I'm pretty agnostic that we need or that Sinykin really is dispensing with the notion of individual genius, but I'm fairly sure that model has resonance precisely because it allows a writer to feel enspecialed by writing which can help motivate the production of the work, not because there is some inherent brilliant spirit within some individuals.

The line about Pynchon readers and Andrew Tate is minorly funny, and might even be correct in the sense that a great deal of the reception of that book was rooted in the way that it provided the glue for a kind of secret(ish) fraternity of smart heads who really grokked it, and understood how it was secretly literature but all well-draped in pulpy genre tropes to confuse and to help its subversive truths go down. But it's also the kind of telling on yourself that allowed Philip Roth to get away with being so completely blinkered and reductive of women and women characters in his fiction. The reason that the Andrew Tate cult would fit is because Gravity's Rainbow is a terrible, terrible book. It has many flashes of brilliance, it clearly dared great things, but it is a really underwhelming book perhaps best appreciated by a reader who is very high and steeped in the paranoia of its date of publication. It is also a very misogynistic book, as so much of the "great" writing of the period was. Being provocative was closely linked to writing about one's cock, and women as objects. I remember being baffled by the love for Ted Berrigan's poetry, as if just using the word "cock" in a poem was revelatory. I later worked with someone who knew him when he was alive, and still loathed him for being a total prick to every woman in sight. This is not just "wokeness," this is the content of the writing telling you it is gross and largely indefensible on aesthetic grounds set by the text, and that fact merely being ignored.

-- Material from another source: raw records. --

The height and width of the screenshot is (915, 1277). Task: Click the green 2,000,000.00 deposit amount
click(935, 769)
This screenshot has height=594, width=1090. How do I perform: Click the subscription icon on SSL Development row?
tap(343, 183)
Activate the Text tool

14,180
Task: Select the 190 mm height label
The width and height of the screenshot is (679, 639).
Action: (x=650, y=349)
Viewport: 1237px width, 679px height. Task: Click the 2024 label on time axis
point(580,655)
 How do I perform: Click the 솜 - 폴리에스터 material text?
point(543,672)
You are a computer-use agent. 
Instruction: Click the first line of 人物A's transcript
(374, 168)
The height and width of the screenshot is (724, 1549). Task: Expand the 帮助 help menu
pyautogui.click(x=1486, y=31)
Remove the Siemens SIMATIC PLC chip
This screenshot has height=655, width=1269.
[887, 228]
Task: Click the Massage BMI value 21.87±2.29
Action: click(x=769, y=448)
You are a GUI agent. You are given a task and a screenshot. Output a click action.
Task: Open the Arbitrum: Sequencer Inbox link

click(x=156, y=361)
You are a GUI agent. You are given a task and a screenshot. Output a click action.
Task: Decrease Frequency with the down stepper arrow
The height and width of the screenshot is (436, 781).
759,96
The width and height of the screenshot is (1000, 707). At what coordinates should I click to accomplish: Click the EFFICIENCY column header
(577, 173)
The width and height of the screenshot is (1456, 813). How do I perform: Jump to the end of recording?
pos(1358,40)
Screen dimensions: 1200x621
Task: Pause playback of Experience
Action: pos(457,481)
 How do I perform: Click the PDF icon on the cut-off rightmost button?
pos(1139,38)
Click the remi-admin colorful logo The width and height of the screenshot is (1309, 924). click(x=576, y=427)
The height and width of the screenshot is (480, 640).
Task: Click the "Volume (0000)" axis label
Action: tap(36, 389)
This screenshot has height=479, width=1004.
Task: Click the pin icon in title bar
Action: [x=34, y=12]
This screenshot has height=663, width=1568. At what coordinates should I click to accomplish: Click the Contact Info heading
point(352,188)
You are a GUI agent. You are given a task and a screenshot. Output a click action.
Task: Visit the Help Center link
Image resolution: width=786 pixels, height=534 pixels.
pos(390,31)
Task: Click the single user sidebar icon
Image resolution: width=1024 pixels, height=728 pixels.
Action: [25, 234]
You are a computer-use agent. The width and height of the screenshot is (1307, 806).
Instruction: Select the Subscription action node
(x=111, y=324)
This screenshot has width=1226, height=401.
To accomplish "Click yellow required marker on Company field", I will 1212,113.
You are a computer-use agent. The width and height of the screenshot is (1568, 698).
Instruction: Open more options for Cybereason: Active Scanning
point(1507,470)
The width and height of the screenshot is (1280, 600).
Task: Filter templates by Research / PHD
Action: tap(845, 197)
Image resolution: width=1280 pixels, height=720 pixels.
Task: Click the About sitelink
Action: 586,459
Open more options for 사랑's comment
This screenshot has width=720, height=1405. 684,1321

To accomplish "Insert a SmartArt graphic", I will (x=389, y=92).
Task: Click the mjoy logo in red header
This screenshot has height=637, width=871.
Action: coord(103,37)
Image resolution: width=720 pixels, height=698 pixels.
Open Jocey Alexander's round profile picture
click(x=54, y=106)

I don't per se disagree that the specific individual making something matters to the making, but I think the emphasis on the ways in which work alters as it collaborates is not wrong. Lish almost literally rewrote Carver, and Carver was lionized for it. Lish may or may not have been sure that the change would meet a market need, but I am sure he was confident that he could SELL this product better than the somewhat blander and more ordinary stuff Carver had written until then. In a similar way, editors or agents routinely advise on rewrites or the like that are meant to make the work more saleable -- though it is couched usually in terms of more smooth-flowing, or more consistent. This is a real pressure and a real change that is specifically made by members of the system on behalf of the system's perceived needs. And the individual genius writer is as much a marketing category as any other part to play in the media ecosystem.

We see the lack of risk-taking in every popular medium, and it is a reflection of the consolidation of the market into bigger hands wanting only big products that are surefire revenue producers. Why the film and music industries used to encourage innovation for profit but now want reactionary consensus IS an interesting and important point to consider, and doing so isn't a threat to your self image unless you make it one.

Finally, I have noted before how incestuous and circular the Substack literary world is, and you quoting Pistelli just makes the point again. Most of the literary folk on Substack seem to be reactionary, elitist thinkers concerned with staking out their personal genius in their field. And they are all here because they are unable to reach or tolerate the academy/market/literary mainstream. Possibly this is also a systems issue; certainly it runs the risk of you all becoming a separate band of fartsniffers who are still busily sniffing farts while proclaiming their delightfulness in comparison to those OTHERS' farts, which are self-evidently disgusting.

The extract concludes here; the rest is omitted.